As we left I posed under some hindi lettering that I didn't understand but that my language partner thought looked really pretty. I was feeling pretty happy to leave this strange, desolate place and return to the colorful, chaotic India I have gotten to know in the past weeks.


It really saddened me to see such a huge place, worth so much money, practically empty in the most populous state in India. To think of all that building material, all those abodes, standing empty and silent, devoid of  life and death and the circles that keep us going, while millions of people in this state are either homeless or live in shacks and can only dream of a stone-supported home. Who does such a monument benefit? The archaeologists who try to understand its meaning centuries into the future?
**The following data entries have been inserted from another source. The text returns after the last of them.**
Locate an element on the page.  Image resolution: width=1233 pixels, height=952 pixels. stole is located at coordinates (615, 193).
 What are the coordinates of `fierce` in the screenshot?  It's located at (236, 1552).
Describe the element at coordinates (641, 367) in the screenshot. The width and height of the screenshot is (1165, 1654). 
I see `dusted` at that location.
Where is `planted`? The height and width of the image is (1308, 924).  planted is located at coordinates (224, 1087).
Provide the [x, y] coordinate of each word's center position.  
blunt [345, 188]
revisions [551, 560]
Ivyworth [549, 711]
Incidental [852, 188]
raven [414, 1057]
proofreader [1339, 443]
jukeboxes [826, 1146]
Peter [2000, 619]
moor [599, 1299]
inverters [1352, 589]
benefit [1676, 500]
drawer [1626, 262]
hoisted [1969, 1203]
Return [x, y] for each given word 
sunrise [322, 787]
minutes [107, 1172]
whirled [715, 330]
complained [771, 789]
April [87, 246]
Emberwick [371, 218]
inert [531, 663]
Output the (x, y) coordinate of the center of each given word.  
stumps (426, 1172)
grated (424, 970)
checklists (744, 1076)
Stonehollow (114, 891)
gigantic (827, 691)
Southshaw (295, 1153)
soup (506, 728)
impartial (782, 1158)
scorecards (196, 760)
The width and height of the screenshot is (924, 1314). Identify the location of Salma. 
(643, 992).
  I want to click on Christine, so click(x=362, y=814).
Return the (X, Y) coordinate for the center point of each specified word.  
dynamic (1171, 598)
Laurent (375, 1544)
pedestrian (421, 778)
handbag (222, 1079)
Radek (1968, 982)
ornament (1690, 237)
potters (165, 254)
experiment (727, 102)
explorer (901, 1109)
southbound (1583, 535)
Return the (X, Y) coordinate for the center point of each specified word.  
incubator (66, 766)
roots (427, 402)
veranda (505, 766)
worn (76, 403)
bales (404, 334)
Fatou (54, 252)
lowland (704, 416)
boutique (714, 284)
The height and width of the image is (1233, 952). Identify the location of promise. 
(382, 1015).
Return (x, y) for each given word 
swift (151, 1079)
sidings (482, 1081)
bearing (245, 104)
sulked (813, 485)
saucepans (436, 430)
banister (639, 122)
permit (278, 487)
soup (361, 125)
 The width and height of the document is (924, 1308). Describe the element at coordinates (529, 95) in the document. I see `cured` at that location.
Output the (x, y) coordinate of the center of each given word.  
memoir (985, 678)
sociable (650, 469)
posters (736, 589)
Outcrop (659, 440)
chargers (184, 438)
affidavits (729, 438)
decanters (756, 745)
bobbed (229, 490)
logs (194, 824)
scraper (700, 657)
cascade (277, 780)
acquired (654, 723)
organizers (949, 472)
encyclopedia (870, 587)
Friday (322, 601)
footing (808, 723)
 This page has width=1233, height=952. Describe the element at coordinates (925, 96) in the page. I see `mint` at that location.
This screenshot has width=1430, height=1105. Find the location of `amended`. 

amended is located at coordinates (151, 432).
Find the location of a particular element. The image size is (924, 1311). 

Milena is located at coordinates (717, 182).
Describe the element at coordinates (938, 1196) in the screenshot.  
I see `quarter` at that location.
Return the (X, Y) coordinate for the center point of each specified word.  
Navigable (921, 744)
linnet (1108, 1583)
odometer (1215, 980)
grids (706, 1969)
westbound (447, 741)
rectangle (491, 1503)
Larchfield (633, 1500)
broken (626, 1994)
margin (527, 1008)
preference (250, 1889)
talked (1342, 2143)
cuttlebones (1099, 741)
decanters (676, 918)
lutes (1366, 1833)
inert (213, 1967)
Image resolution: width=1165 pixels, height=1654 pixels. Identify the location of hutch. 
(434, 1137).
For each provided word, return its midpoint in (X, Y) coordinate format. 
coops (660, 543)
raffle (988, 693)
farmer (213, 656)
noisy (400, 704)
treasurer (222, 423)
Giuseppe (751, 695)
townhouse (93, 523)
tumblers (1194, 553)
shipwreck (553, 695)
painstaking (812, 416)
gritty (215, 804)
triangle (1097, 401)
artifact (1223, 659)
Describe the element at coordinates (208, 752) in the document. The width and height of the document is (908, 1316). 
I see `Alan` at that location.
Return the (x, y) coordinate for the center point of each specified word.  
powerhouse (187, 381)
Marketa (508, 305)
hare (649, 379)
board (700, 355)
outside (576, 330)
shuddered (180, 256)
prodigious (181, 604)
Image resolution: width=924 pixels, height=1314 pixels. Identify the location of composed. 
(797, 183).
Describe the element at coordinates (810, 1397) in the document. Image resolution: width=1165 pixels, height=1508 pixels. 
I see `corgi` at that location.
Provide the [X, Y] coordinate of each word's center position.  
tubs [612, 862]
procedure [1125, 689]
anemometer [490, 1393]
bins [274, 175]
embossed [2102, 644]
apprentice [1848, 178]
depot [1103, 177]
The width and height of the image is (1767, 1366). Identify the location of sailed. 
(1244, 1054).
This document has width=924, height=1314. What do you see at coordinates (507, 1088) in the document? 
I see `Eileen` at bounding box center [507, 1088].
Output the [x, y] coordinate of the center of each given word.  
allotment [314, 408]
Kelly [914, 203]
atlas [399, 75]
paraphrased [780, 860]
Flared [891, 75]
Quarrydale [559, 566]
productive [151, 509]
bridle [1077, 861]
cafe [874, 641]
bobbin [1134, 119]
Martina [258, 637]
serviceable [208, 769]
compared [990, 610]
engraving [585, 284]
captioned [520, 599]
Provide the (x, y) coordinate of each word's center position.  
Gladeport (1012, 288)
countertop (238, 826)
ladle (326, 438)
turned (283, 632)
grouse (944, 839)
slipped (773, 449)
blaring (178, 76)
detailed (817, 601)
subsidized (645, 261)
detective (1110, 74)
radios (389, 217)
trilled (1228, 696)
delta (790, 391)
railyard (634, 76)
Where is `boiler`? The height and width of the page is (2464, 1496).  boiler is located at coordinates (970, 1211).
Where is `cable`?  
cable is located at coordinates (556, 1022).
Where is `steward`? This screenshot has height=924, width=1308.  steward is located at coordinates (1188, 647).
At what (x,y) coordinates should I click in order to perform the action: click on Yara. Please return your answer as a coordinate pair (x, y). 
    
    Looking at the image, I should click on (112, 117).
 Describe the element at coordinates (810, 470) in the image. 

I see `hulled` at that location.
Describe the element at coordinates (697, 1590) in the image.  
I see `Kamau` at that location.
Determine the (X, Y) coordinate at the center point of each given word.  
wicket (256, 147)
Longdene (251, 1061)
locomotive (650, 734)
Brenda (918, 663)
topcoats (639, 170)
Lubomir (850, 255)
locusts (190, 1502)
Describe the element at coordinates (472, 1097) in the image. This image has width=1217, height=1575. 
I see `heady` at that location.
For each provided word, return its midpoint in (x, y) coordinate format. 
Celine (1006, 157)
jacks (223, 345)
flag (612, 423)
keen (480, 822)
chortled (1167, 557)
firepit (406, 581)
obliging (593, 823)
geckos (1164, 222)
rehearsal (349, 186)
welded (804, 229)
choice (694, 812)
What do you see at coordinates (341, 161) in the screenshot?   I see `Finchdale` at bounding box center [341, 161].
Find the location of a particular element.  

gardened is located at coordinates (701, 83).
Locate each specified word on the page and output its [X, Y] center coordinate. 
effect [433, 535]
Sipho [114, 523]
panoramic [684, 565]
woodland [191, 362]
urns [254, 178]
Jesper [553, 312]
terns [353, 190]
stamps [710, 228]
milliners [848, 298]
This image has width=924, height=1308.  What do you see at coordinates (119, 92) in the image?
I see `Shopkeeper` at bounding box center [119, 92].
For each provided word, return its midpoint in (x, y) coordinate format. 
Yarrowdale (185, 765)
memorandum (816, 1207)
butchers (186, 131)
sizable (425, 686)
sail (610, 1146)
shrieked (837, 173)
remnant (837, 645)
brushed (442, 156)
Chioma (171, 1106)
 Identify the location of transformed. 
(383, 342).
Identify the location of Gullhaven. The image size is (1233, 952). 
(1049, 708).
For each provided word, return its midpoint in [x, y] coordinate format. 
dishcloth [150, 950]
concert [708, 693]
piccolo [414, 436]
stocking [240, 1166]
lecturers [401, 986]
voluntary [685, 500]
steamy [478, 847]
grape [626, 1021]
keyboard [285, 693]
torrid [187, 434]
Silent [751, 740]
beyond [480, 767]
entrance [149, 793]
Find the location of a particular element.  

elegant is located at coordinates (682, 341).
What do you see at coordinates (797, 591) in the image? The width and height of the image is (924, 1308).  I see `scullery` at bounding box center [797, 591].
The locals who seek out a rock-hard 10-rupee napping spot in the summer heat? I had difficulty seeing the point of it, since when I was there it seemed to be too large and stark of a space to nurse the intimacy of life. Then again, in a crowded and dirty place like India, clean stone and a lack of people are probably a huge relief. Nonetheless the cost of this building project, in my opinion, far outweigh the pros. What do you think?

Later this week I will try to post about my visit to a sufi shrine and mango grove, and a review of the hotel we stayed in to celebrate the 4th of July. Hopefully I'll have it posted before Friday, but it's a busy week! On Wednesday I'm going to visit a local NGO as part of the program, on Thursday my language partner is taking me to the science center in town, and on Friday I fly off to MUMBAI for the weekend. So excited for everything, but especially Mumbai!

Khuda hafiz for now!

1 comment:

  1. I think it would have been much nicer with lots of green grass, trees, flowers, and maybe a pond where birds can stop to drink!